=== SELECTED PASSAGE ===
Poster

I spent last week at the Gordon Conference on Microbial Population Biology. All the science communicated at a Gordon Conference is confidential, so I didn't blog about it. But here's snapshot of my just-in-time poster, written on the back of a poster discarded from the previous week's Gordon Conference, using coloured pens I found in the school's art-supply cupboard.

While there I sat down with my former post-doc to discuss our manuscript on uptake sequence variation. We agreed that it needed major reorganization more urgently than it needed simple editing and polishing, so we worked out a new structure that we think will hold the ideas together much better. I made some new figures (cartoons of our explanation and of how our simulation model works) and rearranged the text into its now order, but I needed a paper copy to do any serious editing. Now I'm home I've printed out the rearranged draft and am hoping to do one quick pass through it and then set it aside till our grant proposals are done.

But of course I immediately got distracted by the data. I want to be able to say something about how our new analysis of uptake sequences as motifs gives us insight into their evolution. The most promising angle is the distribution of good and poor matches to the motif, which I can analyze because the Gibbs Motif Sampler assigns a score to each occurrence it finds.

I dug out a set of 4646 DUSs Gibbs found in the N. meningitidis genome, and sorted them by score. And now I've spent a lot of time trying to force Excel to draw a proper histogram. I get the histogram values using a math teachers' web site called Illuminations, and paste it into Excel, but Excel refuses to use the data ranges as the X-axis (instead using its line numbers). I've found a work-around - the graph is very ugly but here it is. The red bars are the numbers of DUS with each score range (0-.02, .02-.04, etc) and the lilac bars are the cumulative numbers with increasing scores. So about 0.5% of DUS have zero scores, very few have non-zero scores lower than 0.5, about 2% have scores in each category from 0.5 to 0.98, and more than 40% have scores greater than 0.98.

I made weblogos for the top-scoring 50% and bottom-scoring 50% of the DUS occurrences (my previous analysis had only looked at the high-scoring ones). Here they are; the bottom 50% logo isn't evenly weak at all positions, instead it's quite strong at some positions and very much weaker at others. I don't know what I'm going to do with this analysis... I guess I could make a range of logos, maybe for the 10 deciles (is that the word I want?), to see how the consensus decays. And I should probably do the same thing for the H. influenzae USSs.

2 comments:

  1. Your poster is quite interesting, both the content and the style!

    I have a question?
    why depletion of PTS sugars and/or nucleotide pool should trigger the bacteria to take up DNA? Is it that environmental DNA will be used as nutrient?

    ReplyDelete
  2. Yes, we think bacteria mainly use environmental DNA as a source of nutrients.
===
> **WHAT YOU WILL DO**
Reproduce the part of the blog post starting at "I dug out a" and ending at "greater than 0.98.".
=== DATA SHOWN ===
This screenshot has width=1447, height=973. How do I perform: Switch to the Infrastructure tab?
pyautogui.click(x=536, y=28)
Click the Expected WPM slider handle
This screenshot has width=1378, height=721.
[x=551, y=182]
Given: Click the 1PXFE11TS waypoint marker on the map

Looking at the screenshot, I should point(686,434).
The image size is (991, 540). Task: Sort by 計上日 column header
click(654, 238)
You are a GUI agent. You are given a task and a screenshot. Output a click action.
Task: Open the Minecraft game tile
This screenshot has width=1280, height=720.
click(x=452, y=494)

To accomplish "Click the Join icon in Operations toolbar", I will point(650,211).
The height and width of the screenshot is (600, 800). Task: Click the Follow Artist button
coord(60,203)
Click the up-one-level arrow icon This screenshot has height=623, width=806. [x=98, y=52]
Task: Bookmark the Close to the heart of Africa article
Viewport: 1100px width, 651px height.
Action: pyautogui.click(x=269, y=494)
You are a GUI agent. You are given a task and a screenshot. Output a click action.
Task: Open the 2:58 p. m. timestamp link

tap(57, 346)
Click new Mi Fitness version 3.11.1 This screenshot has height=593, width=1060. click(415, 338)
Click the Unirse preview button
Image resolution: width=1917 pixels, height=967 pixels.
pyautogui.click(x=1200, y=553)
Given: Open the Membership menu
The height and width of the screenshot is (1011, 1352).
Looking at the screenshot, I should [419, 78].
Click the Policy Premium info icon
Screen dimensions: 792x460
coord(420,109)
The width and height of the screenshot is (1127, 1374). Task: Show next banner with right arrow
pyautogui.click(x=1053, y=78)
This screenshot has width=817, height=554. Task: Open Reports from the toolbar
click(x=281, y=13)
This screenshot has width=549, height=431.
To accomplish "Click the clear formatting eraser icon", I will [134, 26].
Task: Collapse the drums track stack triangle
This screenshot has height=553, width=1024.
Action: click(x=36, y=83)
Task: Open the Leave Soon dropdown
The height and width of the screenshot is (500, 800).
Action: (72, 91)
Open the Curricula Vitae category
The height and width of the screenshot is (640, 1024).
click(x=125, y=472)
===
> **EXPECTED ANSWER**
I dug out a set of 4646 DUSs Gibbs found in the N. meningitidis genome, and sorted them by score. And now I've spent a lot of time trying to force Excel to draw a proper histogram. I get the histogram values using a math teachers' web site called Illuminations, and paste it into Excel, but Excel refuses to use the data ranges as the X-axis (instead using its line numbers). I've found a work-around - the graph is very ugly but here it is. The red bars are the numbers of DUS with each score range (0-.02, .02-.04, etc) and the lilac bars are the cumulative numbers with increasing scores. So about 0.5% of DUS have zero scores, very few have non-zero scores lower than 0.5, about 2% have scores in each category from 0.5 to 0.98, and more than 40% have scores greater than 0.98.